Background: Cardiovascular diseases (CVDs) are the leading cause of death in the West Bank and worldwide. Potential drug-drug interactions (pDDIs) contribute to a significant proportion of adverse drug reactions, which have been shown to be a major cause of morbidity and mortality. Patients with CVD require more attention regarding these interactions owing to the complexity of their conditions and therapeutic regimens. The purpose of this study was to assess the prevalence and types of pDDIs, and their associated factors in patients with CVD.

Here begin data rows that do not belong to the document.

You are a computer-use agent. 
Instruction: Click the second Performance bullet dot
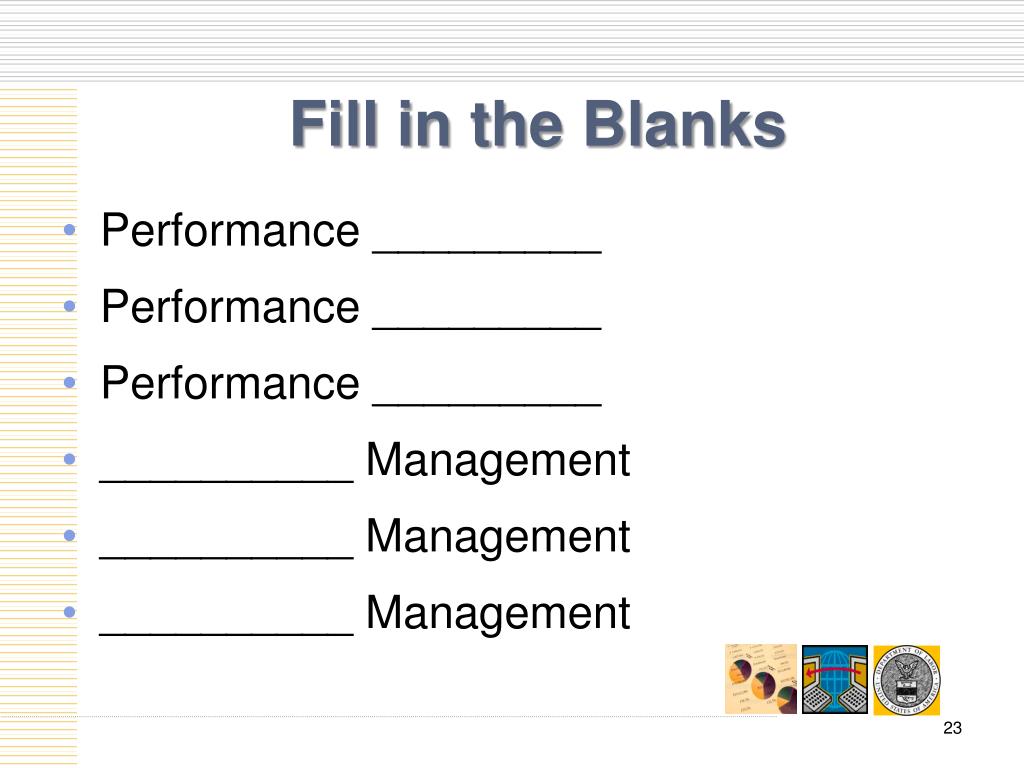click(70, 306)
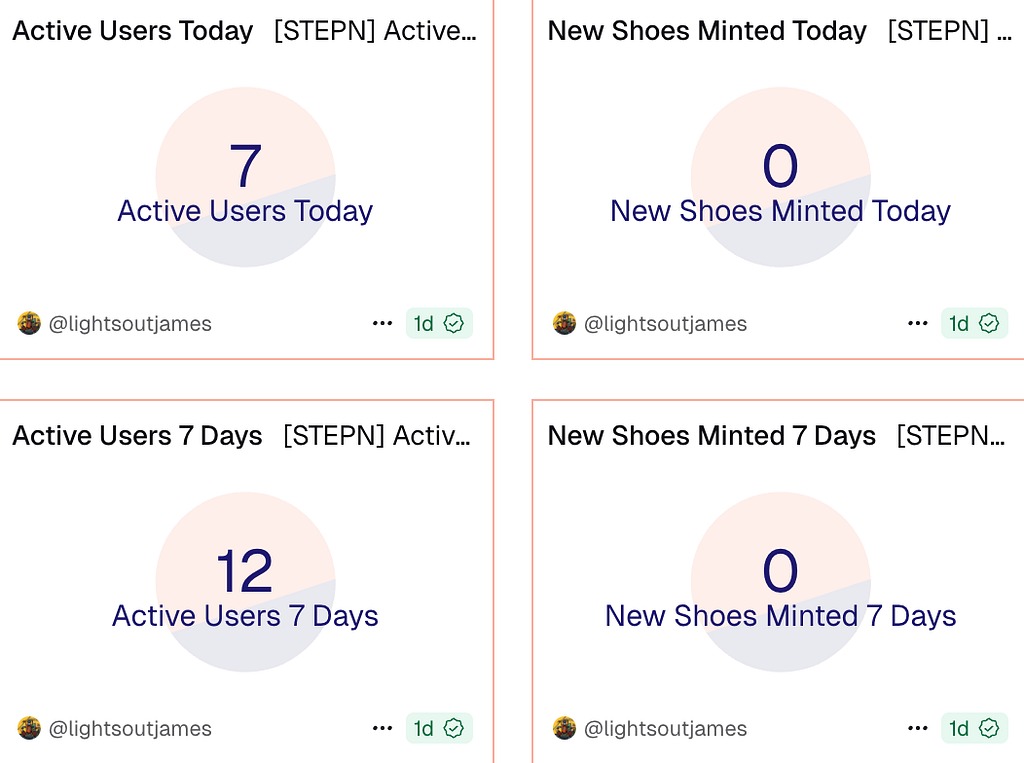Viewport: 1024px width, 763px height.
Task: Open three-dot menu on Active Users Today card
Action: point(382,323)
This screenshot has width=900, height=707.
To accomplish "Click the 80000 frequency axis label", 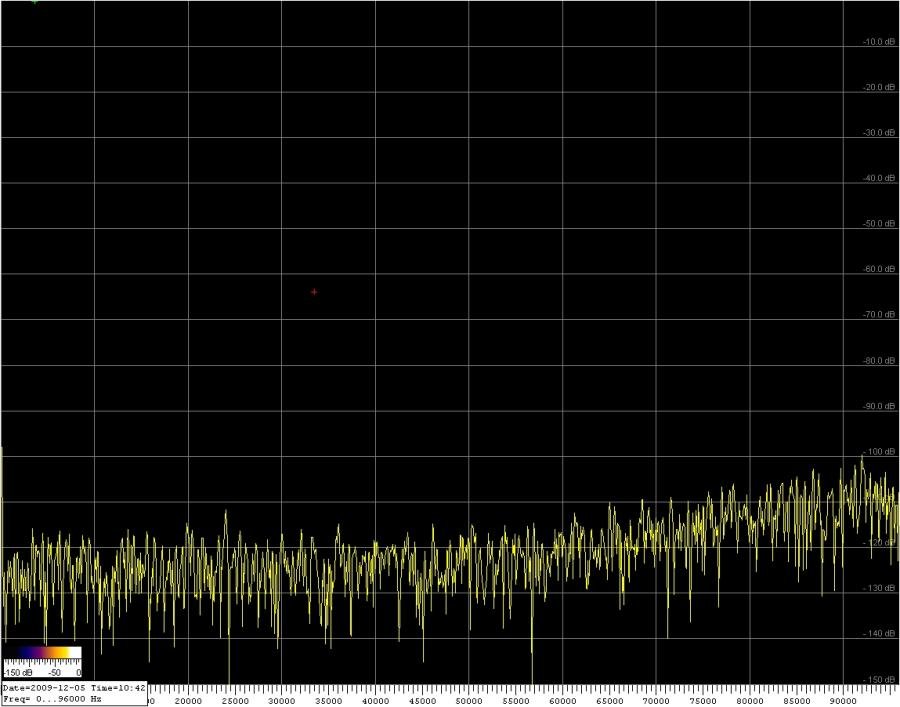I will click(750, 701).
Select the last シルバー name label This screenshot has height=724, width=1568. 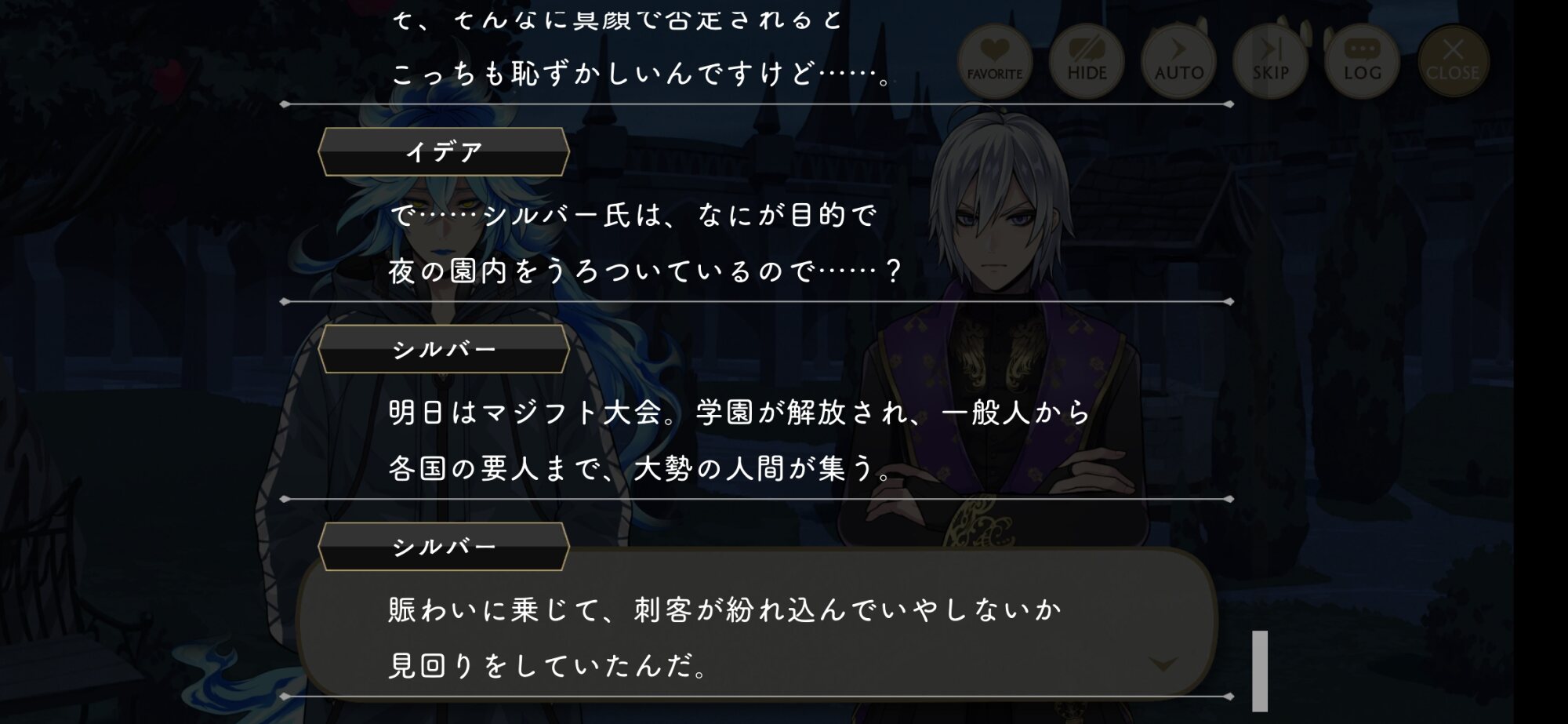(x=444, y=547)
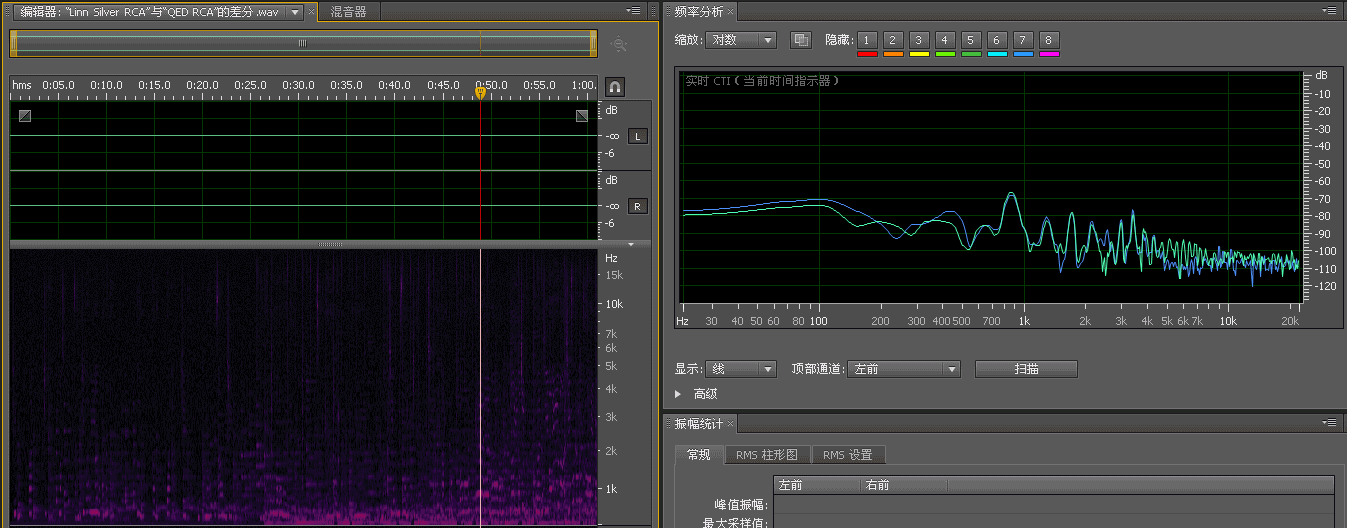Open the 显示 display type dropdown

tap(740, 369)
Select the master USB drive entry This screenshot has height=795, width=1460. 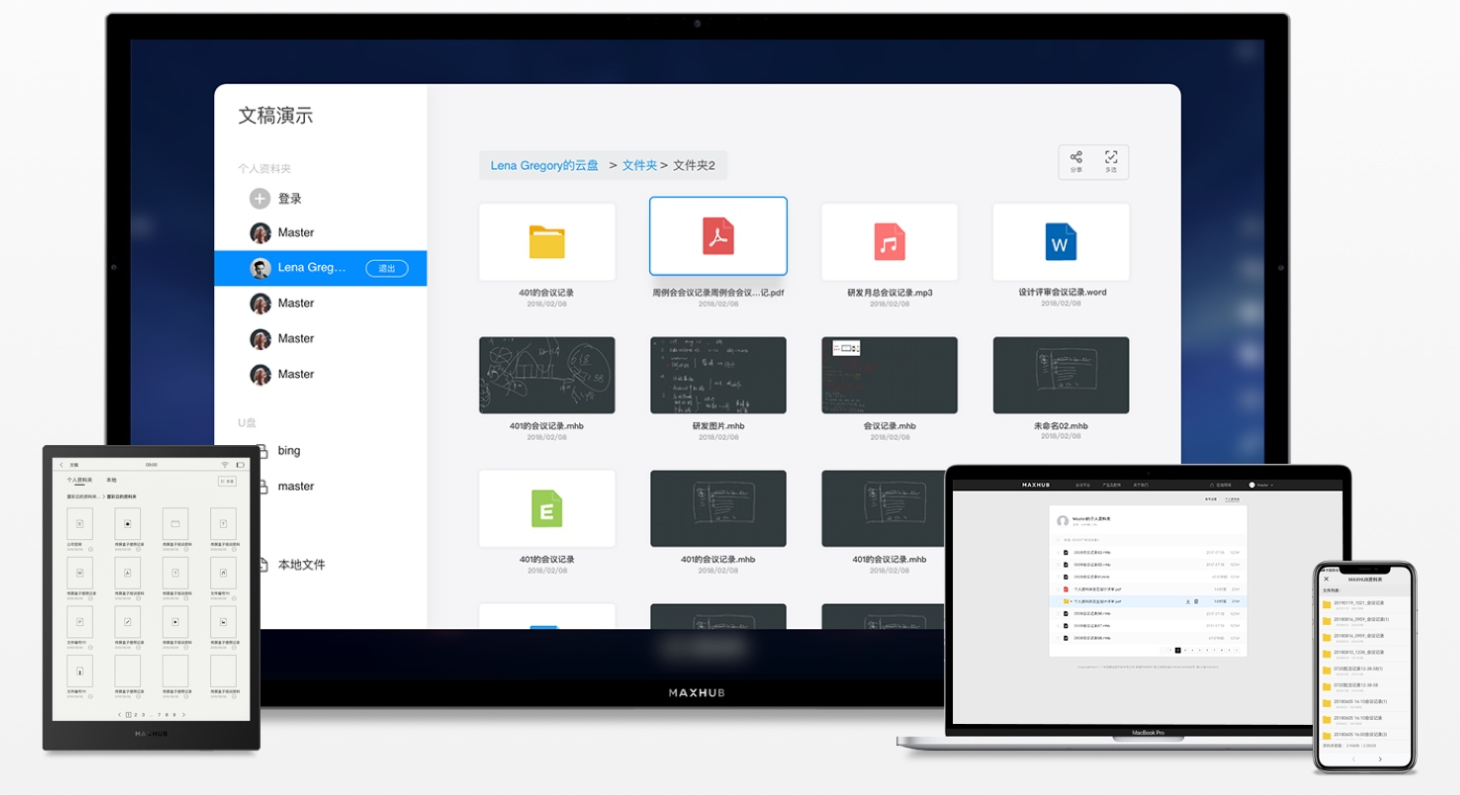pos(295,487)
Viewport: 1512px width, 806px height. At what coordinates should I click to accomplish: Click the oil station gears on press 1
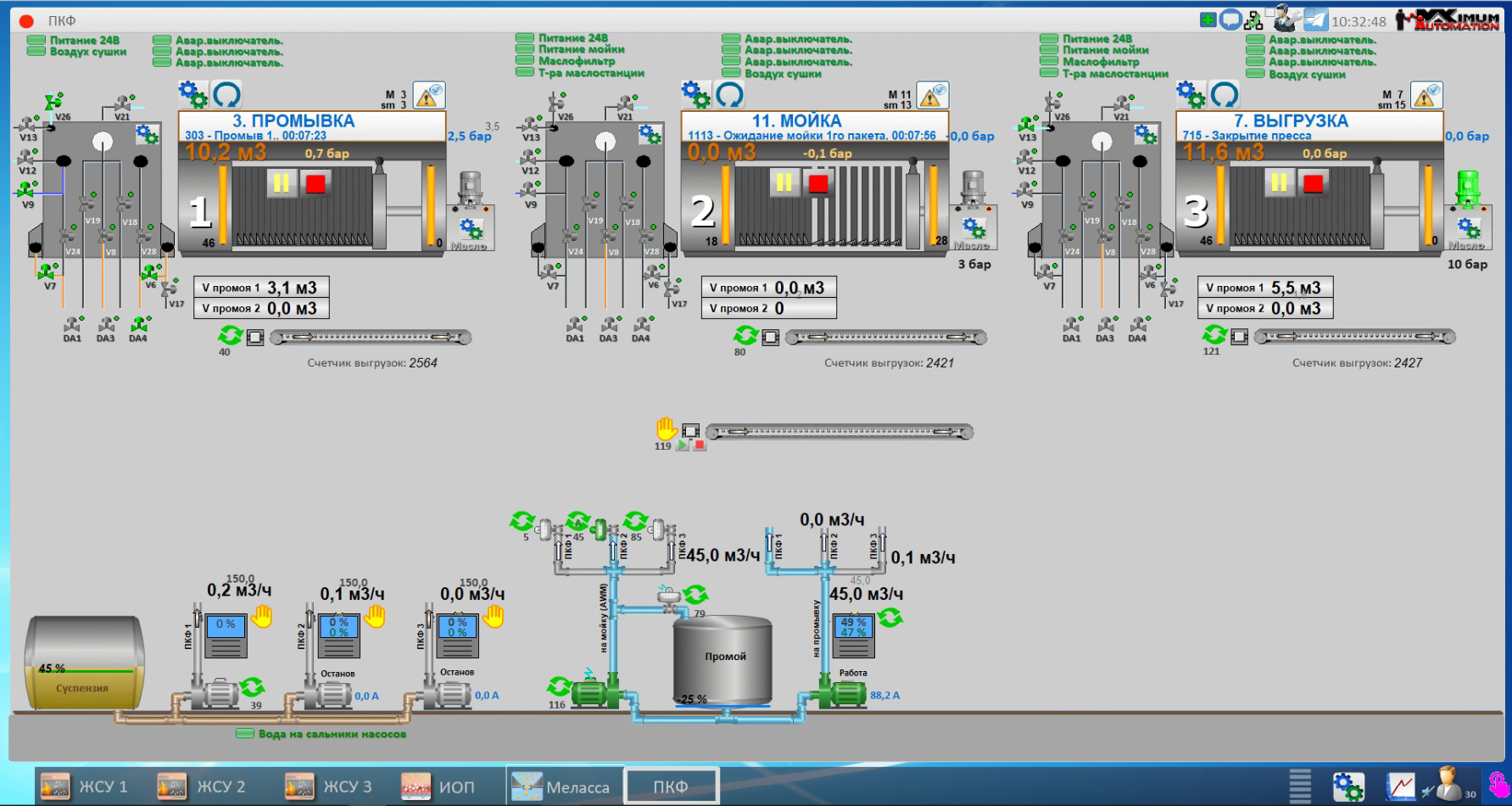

Methods: A cross-sectional study was conducted at two large referral hospitals for patients with CVD in the northern West Bank. Inpatients who were diagnosed with any CVD during the period of the study (from Sept 1, 2016, to Feb 28, 2017) were selected by convenience sampling. Data were collected from patients' medical records and in a face-to-face interview with each of the patients (by use of a standardised data collection form). The sample size was calculated using the Raosoft calculator. pDDIs between medications prescribed at discharge were identified using the Lexicomp interaction checker. Data were analysed with SPSS version 16.
Findings: The study included 400 patients with CVDs. According to the Lexicomp interaction checker, 94% (375 of 400) of the patients were discharged with medications with pDDIs. Patients had an average of 3·14 (SD 1·41) diseases, and were prescribed 1-16 medications on discharge (mean 7·08, SD 2·76). The most common comorbid disease was diabetes (in 51% of patients; 205 of 400), followed by chronic kidney disease (in 14% of patients; 56 of 400). Aspirin was the most frequently prescribed medication. The most frequent pDDI was furosemide and aspirin, which were prescribed simultaneously for 37% of patients (148 of 400), followed by angiotensin-converting-enzyme inhibitor and aspirin, which were prescribed simultaneously for 33% of patients (131 of 400), and statins and proton pump inhibitors, which were prescribed simultaneously for 32% of patients (129 of 400). The number of pDDIs was associated with the number of diseases (p<0·0001), the total number of discharge medications (p<0·0001), and the length of hospital stay (p=0·0012).
Interpretation: The prevalence of pDDIs is very high among discharge medications for patients with CVDs. These interactions were associated with the number of diseases, the number of medications prescribed, and the length of hospital stay. Monitoring for pDDIs should be performed regularly. To prevent the risks of pDDIs, work is required to raise awareness, and clinical pharmacists should be involved in reviewing medications at discharge.